[Work to complete] Print the entries in full, word for word, but not the pictures.

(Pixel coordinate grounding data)
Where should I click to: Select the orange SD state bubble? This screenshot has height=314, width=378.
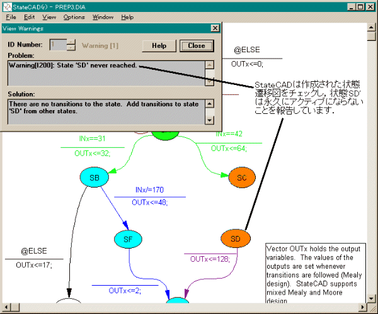pos(236,239)
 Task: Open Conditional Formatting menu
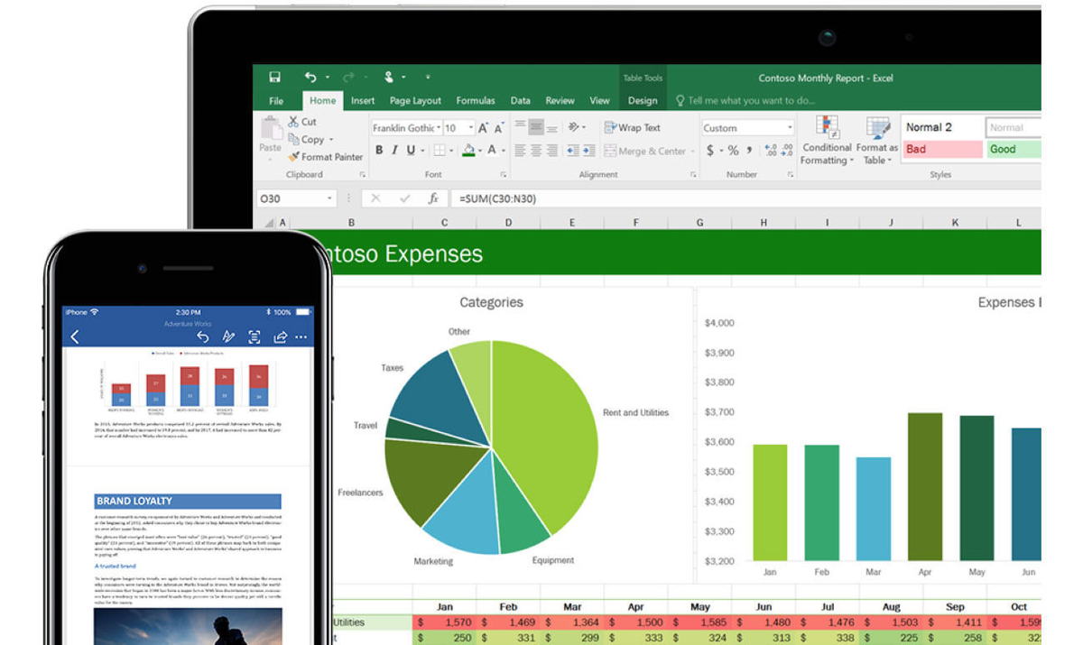827,141
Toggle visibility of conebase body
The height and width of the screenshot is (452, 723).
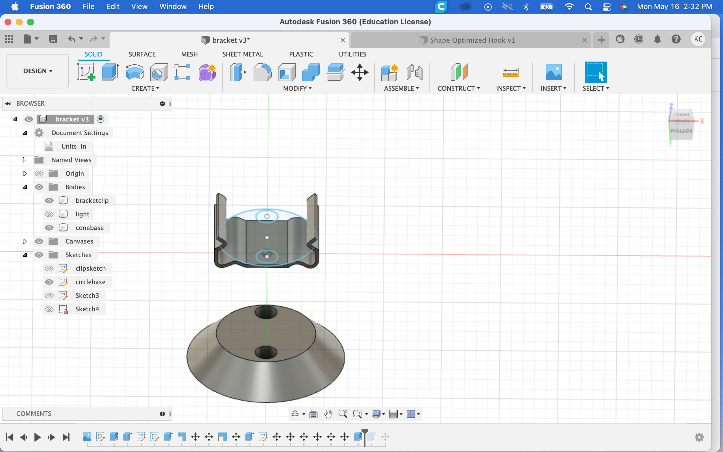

[Output of the exercise]
Where should I click to: Select the orange SD state bubble? This screenshot has height=314, width=378.
pos(236,239)
 Task: Open Conditional Formatting menu
827,141
Toggle visibility of conebase body
The height and width of the screenshot is (452, 723).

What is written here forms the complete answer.